» About this task
Read the data below line by line and state how many lines hold "computer". Nothing else belongs in the answer.
==== Information shown ====
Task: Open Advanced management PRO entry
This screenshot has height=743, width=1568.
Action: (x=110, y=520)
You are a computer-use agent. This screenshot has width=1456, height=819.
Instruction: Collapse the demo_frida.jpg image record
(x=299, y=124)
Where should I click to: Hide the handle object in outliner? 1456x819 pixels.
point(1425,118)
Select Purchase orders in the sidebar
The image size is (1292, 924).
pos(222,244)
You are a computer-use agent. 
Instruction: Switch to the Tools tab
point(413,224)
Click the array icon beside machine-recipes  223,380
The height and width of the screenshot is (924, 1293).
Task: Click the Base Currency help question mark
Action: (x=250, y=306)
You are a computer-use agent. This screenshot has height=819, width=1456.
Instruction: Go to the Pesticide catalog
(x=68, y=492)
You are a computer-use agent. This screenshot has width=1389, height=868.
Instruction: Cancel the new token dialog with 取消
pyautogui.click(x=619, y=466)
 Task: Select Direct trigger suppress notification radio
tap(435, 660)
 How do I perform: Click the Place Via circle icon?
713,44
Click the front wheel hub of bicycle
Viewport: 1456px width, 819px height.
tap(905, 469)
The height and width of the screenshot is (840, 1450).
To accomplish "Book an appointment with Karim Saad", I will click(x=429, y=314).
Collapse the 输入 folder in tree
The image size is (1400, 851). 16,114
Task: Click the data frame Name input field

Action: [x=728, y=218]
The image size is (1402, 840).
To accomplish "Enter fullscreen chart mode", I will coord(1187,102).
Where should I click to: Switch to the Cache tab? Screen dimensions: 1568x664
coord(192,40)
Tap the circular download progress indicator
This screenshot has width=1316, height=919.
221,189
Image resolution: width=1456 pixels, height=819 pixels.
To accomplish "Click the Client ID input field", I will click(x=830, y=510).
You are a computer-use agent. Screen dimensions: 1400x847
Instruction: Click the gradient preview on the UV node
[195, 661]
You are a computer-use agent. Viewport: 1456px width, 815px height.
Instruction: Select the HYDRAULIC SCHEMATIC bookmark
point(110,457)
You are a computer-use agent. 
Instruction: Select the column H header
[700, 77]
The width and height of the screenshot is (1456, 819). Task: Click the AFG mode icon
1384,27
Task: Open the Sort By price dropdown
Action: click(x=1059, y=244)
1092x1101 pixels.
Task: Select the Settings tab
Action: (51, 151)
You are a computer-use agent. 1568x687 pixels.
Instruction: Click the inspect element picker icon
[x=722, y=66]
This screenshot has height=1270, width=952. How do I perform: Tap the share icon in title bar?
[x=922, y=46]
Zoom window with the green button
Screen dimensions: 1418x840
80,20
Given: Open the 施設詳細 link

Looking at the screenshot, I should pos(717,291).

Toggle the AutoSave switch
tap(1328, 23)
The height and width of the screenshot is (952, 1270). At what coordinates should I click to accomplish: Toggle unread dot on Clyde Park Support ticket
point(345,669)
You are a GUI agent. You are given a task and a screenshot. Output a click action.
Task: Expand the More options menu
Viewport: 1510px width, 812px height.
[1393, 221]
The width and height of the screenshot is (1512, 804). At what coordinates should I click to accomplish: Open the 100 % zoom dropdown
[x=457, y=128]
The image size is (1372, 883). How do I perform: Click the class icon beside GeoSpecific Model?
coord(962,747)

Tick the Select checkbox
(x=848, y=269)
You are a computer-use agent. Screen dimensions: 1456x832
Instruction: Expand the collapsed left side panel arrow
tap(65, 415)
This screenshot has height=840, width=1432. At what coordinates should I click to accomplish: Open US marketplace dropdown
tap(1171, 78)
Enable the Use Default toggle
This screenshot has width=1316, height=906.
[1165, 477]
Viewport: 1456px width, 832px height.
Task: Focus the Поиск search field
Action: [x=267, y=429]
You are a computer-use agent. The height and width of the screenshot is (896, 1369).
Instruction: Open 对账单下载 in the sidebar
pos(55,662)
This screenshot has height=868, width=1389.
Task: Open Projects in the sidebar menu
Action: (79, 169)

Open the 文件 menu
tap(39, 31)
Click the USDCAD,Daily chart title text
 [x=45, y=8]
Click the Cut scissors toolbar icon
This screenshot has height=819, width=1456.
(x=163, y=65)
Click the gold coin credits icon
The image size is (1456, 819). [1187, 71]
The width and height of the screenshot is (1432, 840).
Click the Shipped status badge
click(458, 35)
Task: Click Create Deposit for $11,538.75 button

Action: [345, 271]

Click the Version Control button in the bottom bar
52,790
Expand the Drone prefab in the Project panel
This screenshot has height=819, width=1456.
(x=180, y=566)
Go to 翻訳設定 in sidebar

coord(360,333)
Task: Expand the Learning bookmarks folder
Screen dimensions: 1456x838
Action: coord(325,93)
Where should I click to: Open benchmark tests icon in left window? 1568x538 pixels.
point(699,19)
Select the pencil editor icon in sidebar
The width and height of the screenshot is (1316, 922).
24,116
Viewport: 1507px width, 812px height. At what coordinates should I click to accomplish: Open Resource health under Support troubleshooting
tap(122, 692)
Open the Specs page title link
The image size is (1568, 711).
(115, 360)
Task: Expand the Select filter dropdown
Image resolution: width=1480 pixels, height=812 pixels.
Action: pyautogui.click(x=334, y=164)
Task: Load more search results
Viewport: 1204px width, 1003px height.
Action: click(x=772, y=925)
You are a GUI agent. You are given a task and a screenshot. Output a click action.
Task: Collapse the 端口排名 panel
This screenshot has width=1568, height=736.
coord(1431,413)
====
» Exercise answer
10